Forgeage. La fabrication de matrices annulaires de qualité commence par l'ébauche brute. Les fabricants haut de gamme utilisent des ébauches sur mesure, composées de matières premières à haute teneur en chrome et dont la dureté est contrôlée (HB 180-220). Un forgeage approprié affine la structure du grain, élimine les porosités internes et peut prolonger la durée de vie de la matrice d'environ 15 % par rapport aux alternatives non forgées [5].
Perçage profond. Les trous de matrice sont réalisés à l'aide de machines de perçage profond CNC automatisées fonctionnant à des vitesses allant jusqu'à 15 000 tr/min. La rugosité des trous est un paramètre de qualité essentiel : des trous plus rugueux augmentent la friction, réduisent la productivité et accélèrent l'usure. Les fabricants haut de gamme atteignent un état de surface Ra 0,4 µm à 0,8 µm sur la paroi intérieure du trou, proche du polissage miroir [5].
Traitement thermique sous vide. Le traitement thermique est l'étape de fabrication la plus critique. Le durcissement sous vide, contrairement aux méthodes atmosphériques ou par bain de sel, permet d'obtenir une dureté uniforme sans oxydation superficielle ni décarburation. Le procédé vise une dureté Rockwell C (HRC) de 52 à 60 en surface tout en préservant la ténacité à cœur pour résister à la rupture sous les charges cycliques caractéristiques des composites à haute teneur en fibres [5], [3].
Finition CNC. Après traitement thermique, la matrice subit un usinage CNC de finition comprenant tournage, fraisage et rectification de l'alésage intérieur. Le fraisage est réalisé par des machines CNC automatiques afin de garantir des profils d'entrée de trou uniformes, tandis que l'alésage intérieur est rectifié avec une grande précision dimensionnelle, assurant ainsi un jeu constant entre le rouleau et la matrice sur toute la circonférence [5].
Contrôle qualité. Les fabricants haut de gamme vérifient la dureté, la tolérance du diamètre des trous (±0,15 mm pour les matrices de haute précision), l'état de surface et le taux de compression avant expédition.
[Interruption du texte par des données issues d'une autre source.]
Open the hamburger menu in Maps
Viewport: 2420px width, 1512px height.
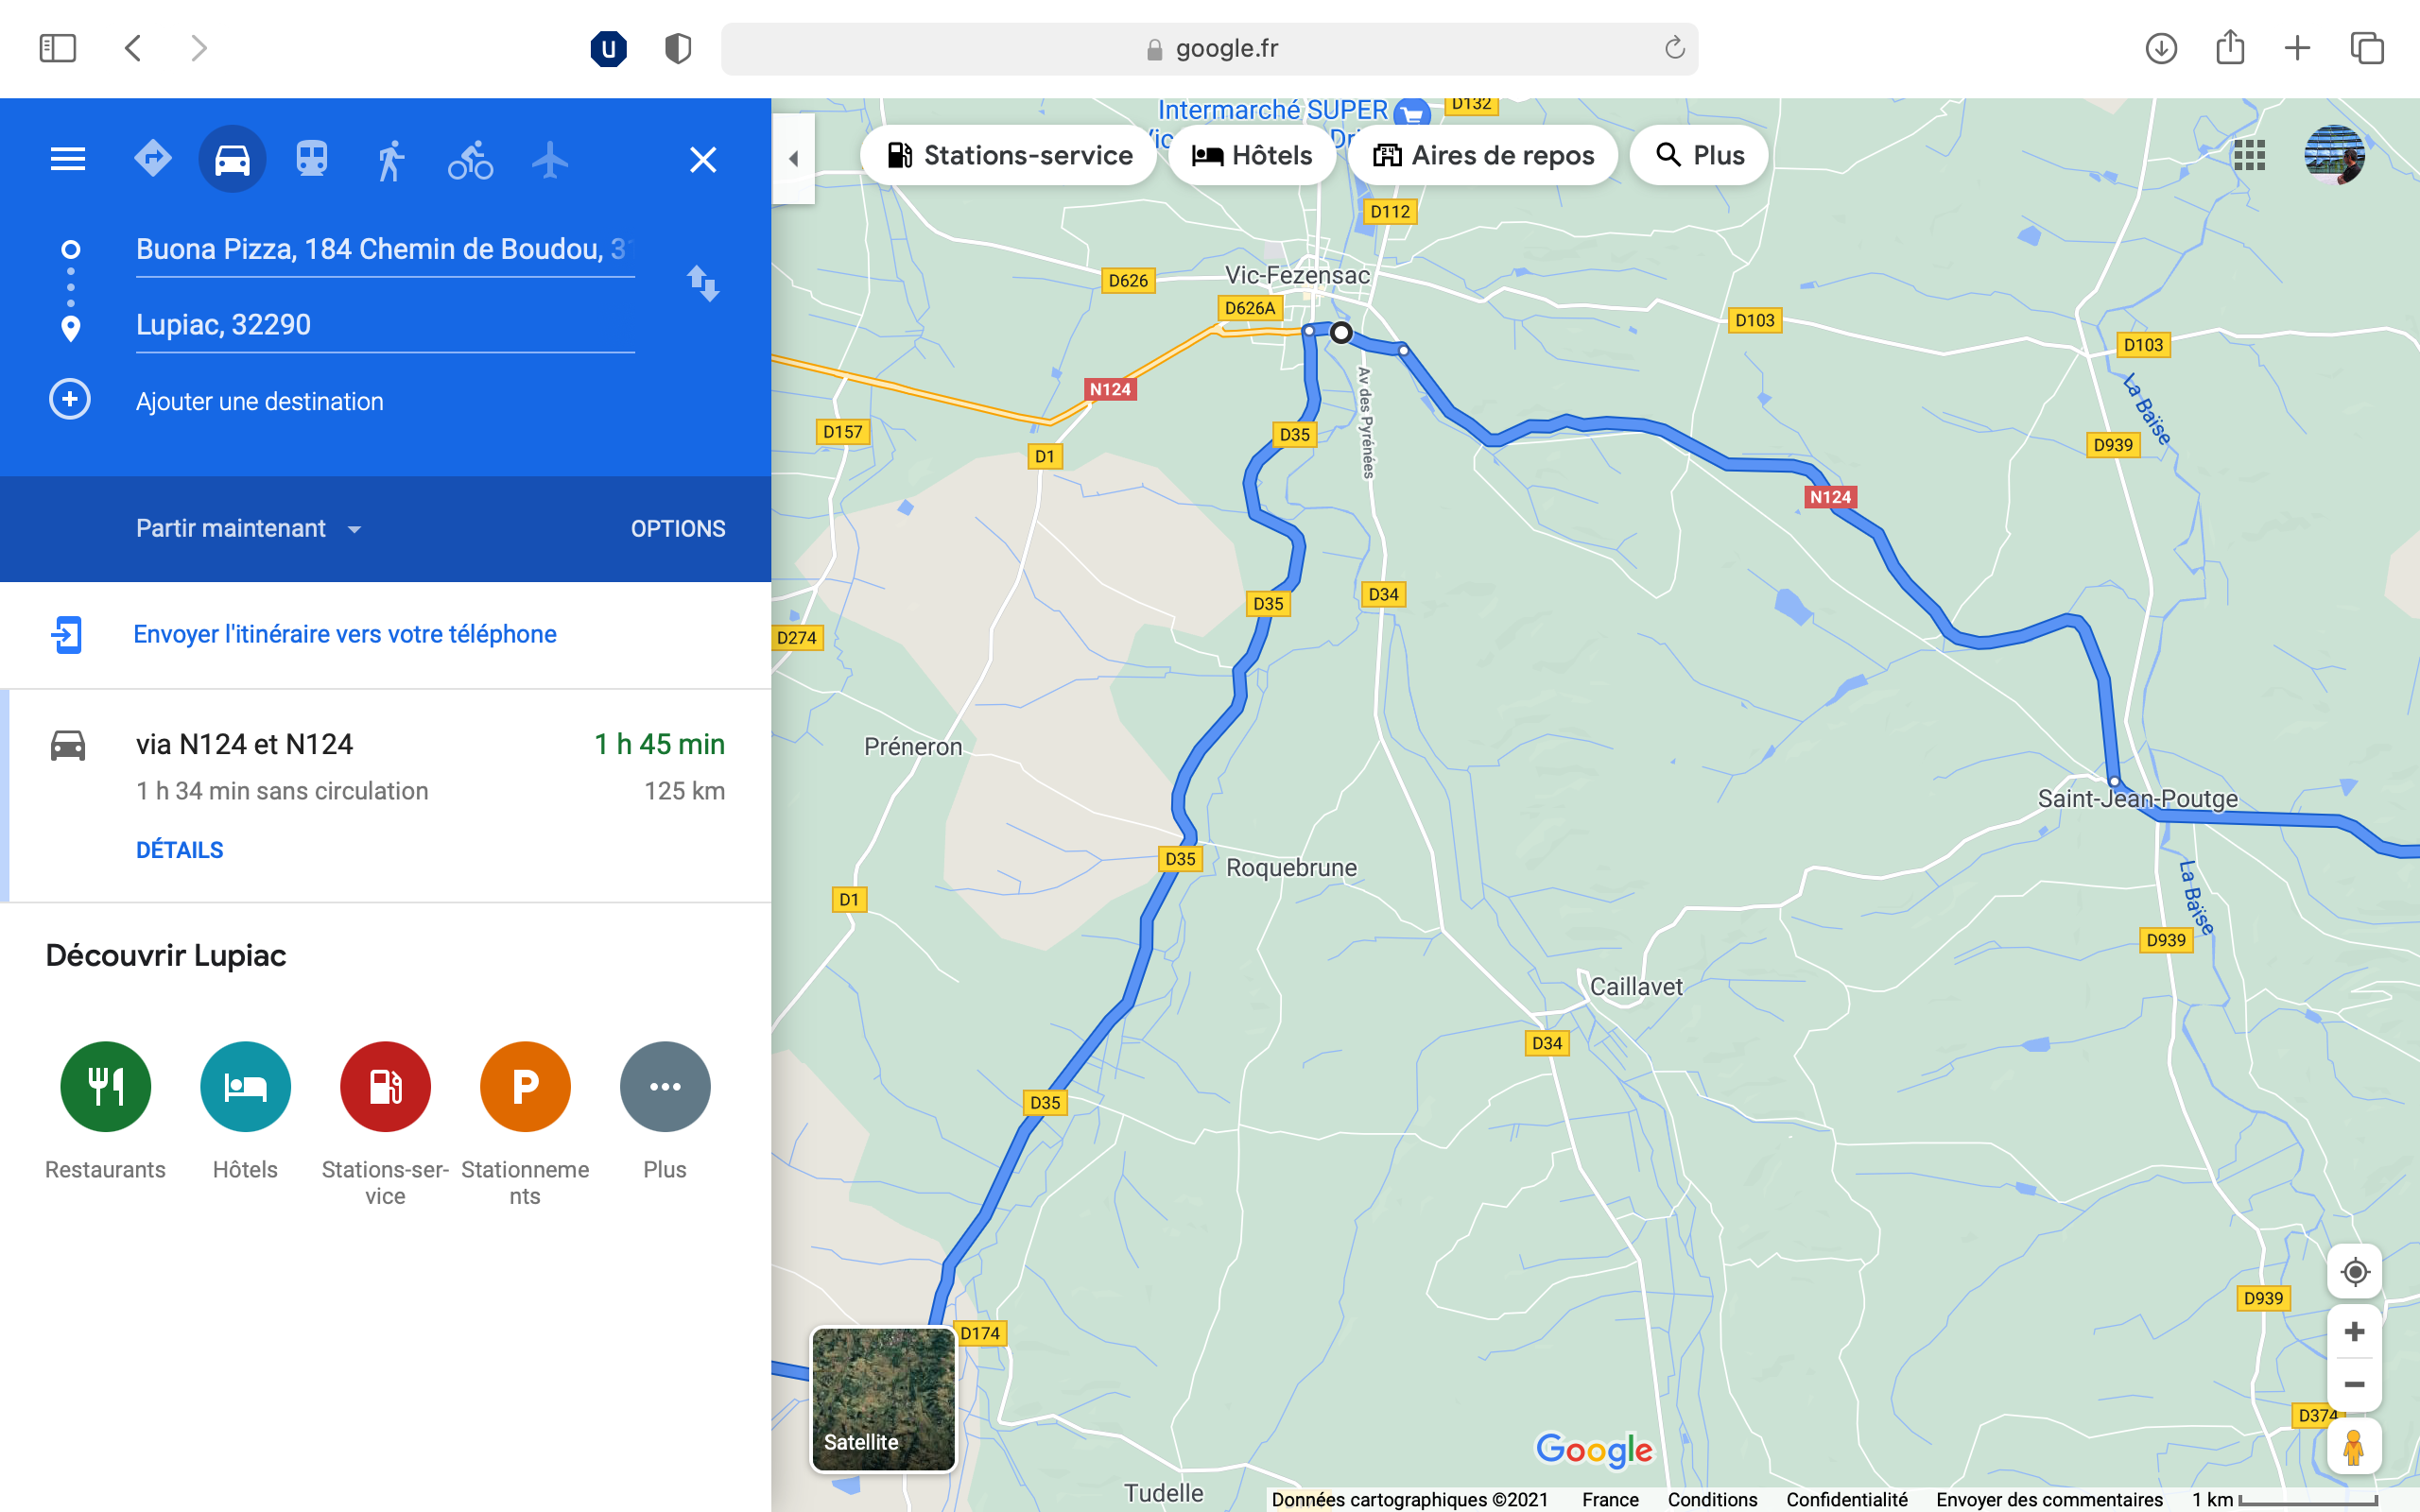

Certains fabricants gravent au laser le taux de compression et la nuance du matériau directement sur le corps de la matrice à l'intention de l'opérateur [3].
Choisir le bon matériau : un cadre de décision
Le cadre de décision pour le choix des matériaux est le suivant. Pour les aliments standards pour volailles ou bétail en milieu sec, l'acier 20CrMnTi est recommandé pour son rapport coût-efficacité. Pour les aliments pour volailles ou bétail en milieu humide ou à humidité variable, l'acier X46Cr13 ou 4Cr13 est recommandé. Pour les aliments aquacoles (poissons/crevettes) à forte humidité, l'acier X46Cr13 ou 4Cr13 est recommandé. Pour les granulés de bois à faible risque de corrosion, l'acier 20CrMnTi est recommandé. Pour les formulations très abrasives contenant des minéraux ou de la silice, l'acier X46Cr13 ou 4Cr13 est recommandé. Pour une durée de vie maximale, l'acier X46Cr13 ou 4Cr13 ayant subi un traitement thermique sous vide à une dureté Rockwell C (HRC) de 58 à 60 est recommandé. Pour les applications à formule standard avec un budget limité, l'acier 20CrMnTi est recommandé.
Conclusion
Le choix du matériau des matrices annulaires est une décision d'ingénierie ayant des conséquences financières directes. L'acier inoxydable martensitique X46Cr13, grâce à son équilibre entre dureté, résistance à l'usure et à la corrosion, constitue la référence du secteur pour les matrices annulaires haut de gamme des broyeurs à granulés. L'acier allié 20CrMnTi offre une alternative économique pour les applications standard présentant un faible risque de corrosion. Le processus de fabrication, et notamment le traitement thermique sous vide et la précision du perçage profond, est tout aussi crucial pour que les propriétés du matériau se traduisent par des performances opérationnelles optimales. Pour les broyeurs cherchant à réduire le coût par tonne et à espacer les remplacements de matrices, investir dans la qualité des matériaux et la précision de fabrication génère généralement des retours sur investissement bien supérieurs au surcoût d'achat.